→ EXERCISE DESCRIPTION
Rewrite all of the records below with every "screenshot" changed to "image" and nothing else altered. Leave the pictures out of your version.

→ PROVIDED INFORMATION
== == ==
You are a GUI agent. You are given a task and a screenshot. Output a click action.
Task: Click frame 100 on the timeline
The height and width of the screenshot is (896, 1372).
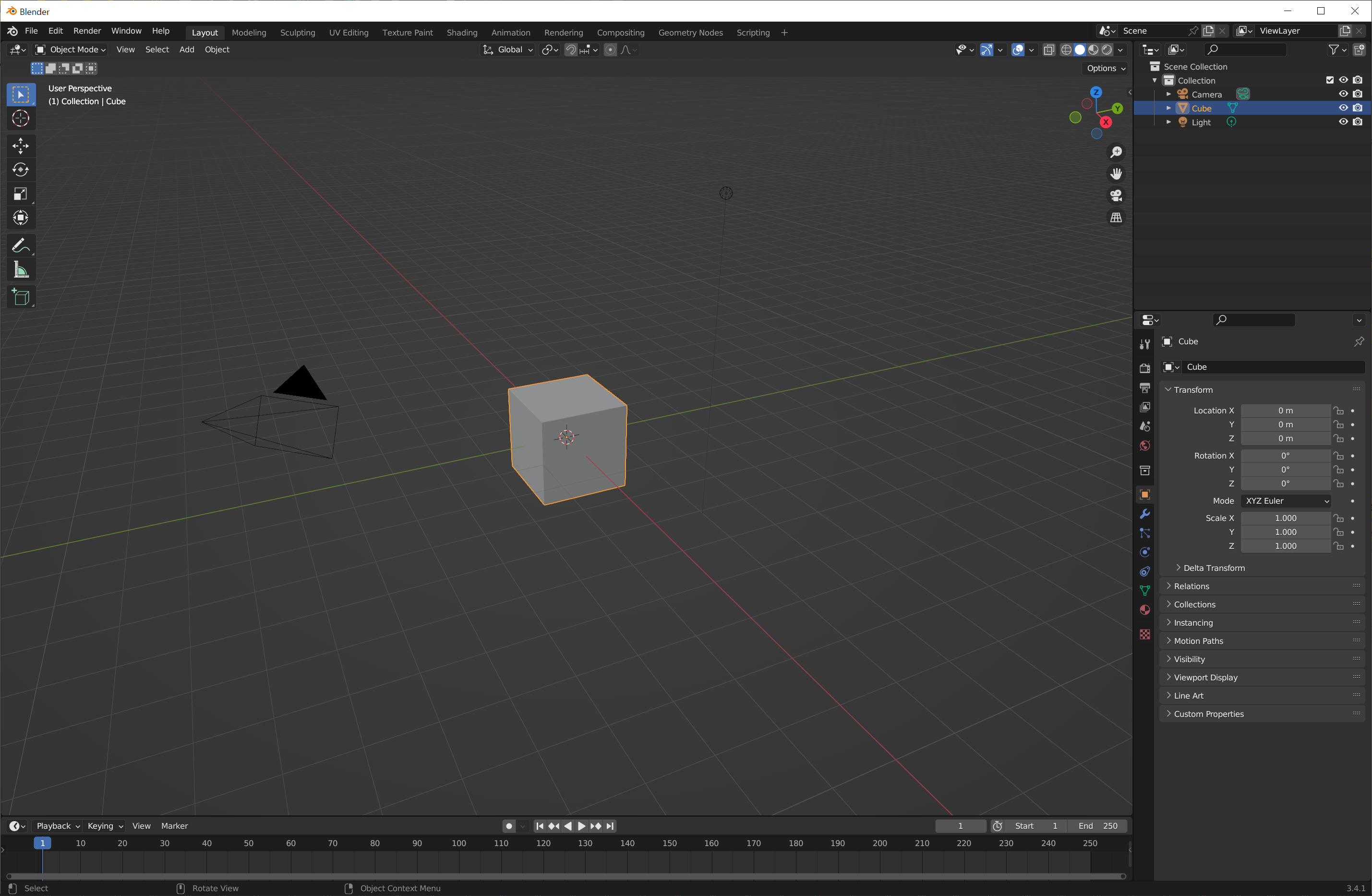point(459,843)
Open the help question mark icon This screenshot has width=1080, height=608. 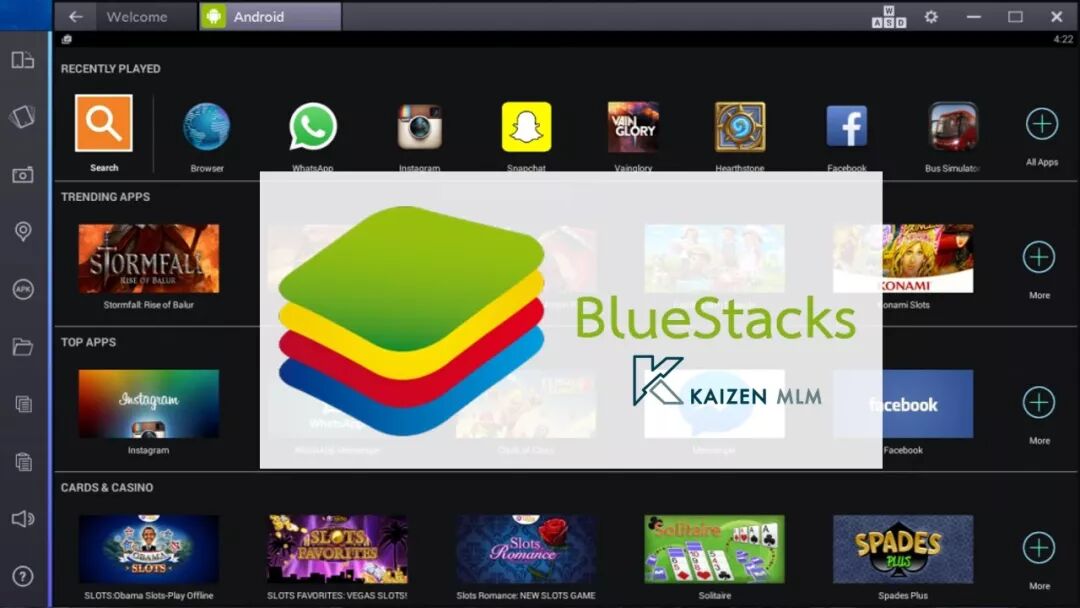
== == ==
→ EXERCISE RESPONSE
You are a GUI agent. You are given a task and a image. Output a click action.
Task: Click frame 100 on the timeline
The height and width of the image is (896, 1372).
point(459,843)
Open the help question mark icon This image has width=1080, height=608. 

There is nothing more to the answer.